Last Updated on February 22, 2021 by Jim Ferri
For a long-ish weekend getaway from Florida, we decided to fly to Montreal since it is known to have such a variety of different ethnic neighborhoods, which give the city a unique flavor. Cutting to the chase – it was a great weekend…
Estimated reading time: 5 minutes
By Jim Ferri
A few weeks ago we spent a long weekend in Montreal, hoping to explore the city. I had always heard the city was a great place to visit, and a good budget destination, but you can take it from me that the first is true, the second isn’t. Blame it on the dollar.
Still though, with the mix of English and French, the bilingual signs, the cobbled streets and architecture in the city’s old town, it is like a mini-trip to Europe sans the long flight. (On the other hand, I guess that would depend on from where you’re flying.)
One of the things we wanted to do in Montréal was to explore its old ethnic neighborhoods and at our hotel we were happy to learn that most of them were located along Boulevard St. Laurent. Better yet, we discovered the #55 bus ran the entire route.
Aboard #55, Headed for the Old Neighborhoods
Early Saturday morning we bought day passes good for the bus and metro, and wandered over to Chinatown, the first of the neighborhoods, just a few blocks from our hotel. It was a disappointment — very small, nothing at all like the Chinatown’s of New York, Vancouver and San Francisco. In fact, many of the shops in the few square-block area were not even Chinese, but Vietnamese. We decided to catch the bus.
We took it up to Prince Arthur Street, which is the nightclub and trendy area of the city, although that didn’t do us much good since we there at 10 o’clock in the morning. So we continued walking northward into the old Jewish area, which has now been taken over by the Portuguese, with the possible exception of Schwartz’s, the famous Jewish deli of Montréal, which seemed a lot smaller than the Jewish delis I’ve been to in New York.

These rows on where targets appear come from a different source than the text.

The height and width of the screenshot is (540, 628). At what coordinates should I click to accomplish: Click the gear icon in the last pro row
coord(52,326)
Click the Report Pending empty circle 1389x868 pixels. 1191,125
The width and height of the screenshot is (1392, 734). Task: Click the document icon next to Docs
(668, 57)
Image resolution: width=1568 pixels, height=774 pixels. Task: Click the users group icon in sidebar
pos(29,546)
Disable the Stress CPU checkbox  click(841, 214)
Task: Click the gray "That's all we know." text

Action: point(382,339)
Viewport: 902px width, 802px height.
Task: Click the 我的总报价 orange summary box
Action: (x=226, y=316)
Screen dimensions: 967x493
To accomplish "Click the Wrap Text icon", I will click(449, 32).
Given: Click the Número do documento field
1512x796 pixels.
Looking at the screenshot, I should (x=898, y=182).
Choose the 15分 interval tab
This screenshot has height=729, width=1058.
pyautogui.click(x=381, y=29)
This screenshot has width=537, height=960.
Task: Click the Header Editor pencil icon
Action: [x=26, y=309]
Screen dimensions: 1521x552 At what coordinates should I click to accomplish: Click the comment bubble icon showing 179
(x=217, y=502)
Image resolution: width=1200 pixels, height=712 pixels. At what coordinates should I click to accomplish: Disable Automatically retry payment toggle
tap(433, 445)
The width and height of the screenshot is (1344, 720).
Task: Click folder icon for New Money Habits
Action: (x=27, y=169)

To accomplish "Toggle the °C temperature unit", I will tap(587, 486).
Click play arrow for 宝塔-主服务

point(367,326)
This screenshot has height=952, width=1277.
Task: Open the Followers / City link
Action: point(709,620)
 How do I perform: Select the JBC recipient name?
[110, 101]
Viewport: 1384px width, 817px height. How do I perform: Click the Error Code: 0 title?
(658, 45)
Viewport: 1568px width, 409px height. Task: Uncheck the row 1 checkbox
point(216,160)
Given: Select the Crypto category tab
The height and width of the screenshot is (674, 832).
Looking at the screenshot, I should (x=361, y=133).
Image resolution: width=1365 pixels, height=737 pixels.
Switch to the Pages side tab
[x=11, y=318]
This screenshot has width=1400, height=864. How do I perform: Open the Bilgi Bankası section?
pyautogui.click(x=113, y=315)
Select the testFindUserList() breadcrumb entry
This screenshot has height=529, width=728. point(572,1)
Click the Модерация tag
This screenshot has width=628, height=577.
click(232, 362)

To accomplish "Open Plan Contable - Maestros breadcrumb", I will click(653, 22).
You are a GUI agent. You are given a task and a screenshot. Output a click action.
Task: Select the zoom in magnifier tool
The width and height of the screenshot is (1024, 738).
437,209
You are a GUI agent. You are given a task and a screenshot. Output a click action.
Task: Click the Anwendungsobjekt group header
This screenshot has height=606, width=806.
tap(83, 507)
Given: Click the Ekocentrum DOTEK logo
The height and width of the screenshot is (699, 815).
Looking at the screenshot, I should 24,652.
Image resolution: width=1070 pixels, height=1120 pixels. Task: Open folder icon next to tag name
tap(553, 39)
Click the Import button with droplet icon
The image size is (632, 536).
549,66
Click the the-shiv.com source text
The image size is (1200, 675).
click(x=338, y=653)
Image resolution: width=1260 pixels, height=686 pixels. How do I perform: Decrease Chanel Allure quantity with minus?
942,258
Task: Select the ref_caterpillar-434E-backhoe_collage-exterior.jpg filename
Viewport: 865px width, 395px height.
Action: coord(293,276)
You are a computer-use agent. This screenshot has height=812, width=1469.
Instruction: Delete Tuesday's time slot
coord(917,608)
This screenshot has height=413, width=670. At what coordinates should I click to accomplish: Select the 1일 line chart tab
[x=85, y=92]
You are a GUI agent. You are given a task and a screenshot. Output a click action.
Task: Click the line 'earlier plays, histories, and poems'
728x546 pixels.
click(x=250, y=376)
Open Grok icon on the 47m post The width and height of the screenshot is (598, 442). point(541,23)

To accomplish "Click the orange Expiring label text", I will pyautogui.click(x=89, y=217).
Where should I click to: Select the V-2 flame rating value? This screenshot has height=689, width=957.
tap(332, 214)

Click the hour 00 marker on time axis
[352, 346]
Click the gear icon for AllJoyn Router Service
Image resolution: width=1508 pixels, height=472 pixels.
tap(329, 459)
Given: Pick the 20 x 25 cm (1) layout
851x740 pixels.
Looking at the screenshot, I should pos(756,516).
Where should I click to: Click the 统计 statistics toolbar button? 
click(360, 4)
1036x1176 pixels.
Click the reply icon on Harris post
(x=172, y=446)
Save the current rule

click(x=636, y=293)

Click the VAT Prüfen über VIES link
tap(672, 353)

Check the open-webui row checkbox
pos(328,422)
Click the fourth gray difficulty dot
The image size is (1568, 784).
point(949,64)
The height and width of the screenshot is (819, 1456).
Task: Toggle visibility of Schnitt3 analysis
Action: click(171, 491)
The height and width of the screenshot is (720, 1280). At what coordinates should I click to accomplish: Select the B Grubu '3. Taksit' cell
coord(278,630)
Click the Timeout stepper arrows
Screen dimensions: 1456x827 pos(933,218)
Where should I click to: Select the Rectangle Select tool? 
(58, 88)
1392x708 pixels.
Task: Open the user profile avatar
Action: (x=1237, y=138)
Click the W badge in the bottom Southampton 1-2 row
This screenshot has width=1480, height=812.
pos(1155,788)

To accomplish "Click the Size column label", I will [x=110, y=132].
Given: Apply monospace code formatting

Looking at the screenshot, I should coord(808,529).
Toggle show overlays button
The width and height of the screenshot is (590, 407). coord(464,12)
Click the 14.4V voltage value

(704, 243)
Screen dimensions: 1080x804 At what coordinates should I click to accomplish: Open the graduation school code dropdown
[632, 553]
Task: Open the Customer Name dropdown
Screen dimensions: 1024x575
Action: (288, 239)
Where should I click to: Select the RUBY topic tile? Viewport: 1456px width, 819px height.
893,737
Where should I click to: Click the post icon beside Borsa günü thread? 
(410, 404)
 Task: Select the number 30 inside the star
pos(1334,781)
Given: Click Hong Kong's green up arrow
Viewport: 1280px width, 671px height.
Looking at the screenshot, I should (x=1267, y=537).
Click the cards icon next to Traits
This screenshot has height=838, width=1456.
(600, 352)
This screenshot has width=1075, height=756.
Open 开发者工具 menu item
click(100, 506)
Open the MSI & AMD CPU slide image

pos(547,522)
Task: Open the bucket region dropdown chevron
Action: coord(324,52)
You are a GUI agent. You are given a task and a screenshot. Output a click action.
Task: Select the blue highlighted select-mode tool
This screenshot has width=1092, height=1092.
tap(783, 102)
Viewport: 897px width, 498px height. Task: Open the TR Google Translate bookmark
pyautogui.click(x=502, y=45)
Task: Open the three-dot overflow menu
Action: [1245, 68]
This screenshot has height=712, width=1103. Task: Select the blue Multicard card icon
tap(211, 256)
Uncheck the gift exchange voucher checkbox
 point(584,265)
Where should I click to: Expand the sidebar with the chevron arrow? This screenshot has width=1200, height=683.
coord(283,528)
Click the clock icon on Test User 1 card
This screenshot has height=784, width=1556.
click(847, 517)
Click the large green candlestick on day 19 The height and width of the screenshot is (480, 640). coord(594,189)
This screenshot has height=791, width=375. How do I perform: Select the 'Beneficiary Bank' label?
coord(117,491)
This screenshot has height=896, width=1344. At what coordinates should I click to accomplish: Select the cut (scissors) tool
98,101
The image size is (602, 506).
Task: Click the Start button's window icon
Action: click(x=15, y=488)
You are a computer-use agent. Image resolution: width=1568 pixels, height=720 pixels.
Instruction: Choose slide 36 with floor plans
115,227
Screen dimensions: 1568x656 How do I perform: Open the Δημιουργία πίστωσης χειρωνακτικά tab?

A lot of people compare Montréal to New York, and for good reason. In a taxi the evening before, for example, on our way to the Beaux Arts Museum, we drove through an area reminiscent of Park Avenue in Manhattan. We got the New York feeling again in the ethnic neighborhoods along St. Laurent, especially on the little side streets which are chockablock full of small restaurants and shops. You can stand in front of a boulangerie and look across the street at an African restaurant, which is next to a pâtisserie, which is next to a sushi importer that’s across from a Moroccan restaurant specializing in couscous. You almost feel as if you’ve stumbled into the dining room at the United Nations.
Reaching Little Italy, a Great Old Neighborhood in Montreal
We continued up through the Mile-End section – stopping to buy an Indonesian puppet we saw in one store window – before reaching Little Italy, our final destination in our search for Montreal’s old neighborhoods. When you enter Little Italy there’s no mistaking it: in addition to the Italian stores, outdoors cafés line the sidewalks and big pots of flowers sprout everywhere. It seems that everyone is out on the sidewalk either sitting and sipping coffee or chatting with friends. It seemed odd, however, that the first intersection you come to in Little Italy is Shamrock Street.
What we really wanted to see in Little Italy, though, was not the cafés but Montréal’s famous farmers market, Marché Jean-Talon. And we’re glad we made the trip, since it turned out to be one of the best farmers markets I’d ever seen, filled with every imaginable type of vegetable grown in Québec or, I would say, in North America.
We looked at seemingly hundreds of varieties of watermelons, beans, tomatoes, garlic, potatoes and thousands of other foodstuffs. The place was not only amazingly clean, it was also a riot of color: bright red strawberries, purple peppers, yellow corn and squash, greens of every imaginable hue. As you made your way deeper into the market, towards the rear you found a number of restaurants. We stopped at one deli-like place for a quick lunch, which turned out not to be great but probably not as bad as it could as could have been.
We made up for the mediocre lunch by deciding to have a really good dinner that evening. I looked around online for a good restaurant but, as usual, found the reviews frustrating — one raved about a place, the next made me fear I’d get ptomaine poisoning just setting foot inside the door.
The Hell With It All, Let’s Go to Bonaparte
I finally said the hell with it all and decided on Bonaparte, just a few blocks away in the old city, where we had an incredible dinner. Not only was the food really good, but also we were seated in a semi-private little area by the front window. There was an art gallery across the street with paintings in the window, which made it feel almost as if we were having dinner in a little museum.
Before we left the next day we set out and to explore a little bit of Montréal’s underground city, 33 miles of underground passageways, some filled with shops and restaurants and everything else you’d find on the streets above. It links different areas of the city, including some of Montreal’s old neighborhoods, and is all very clean and well lit, and you can enter it through many of the Metro stations. We were staying at the Intercontinental and entered through the hotel.
Needless to say, it’s a popular way to get around town during the cold winter months. Bonaparte, unfortunately, is not connected to the underground city – but if I ever go back in the winter I would even consider walking barefoot in the snow for another serving of its incredible mushroom ravioli.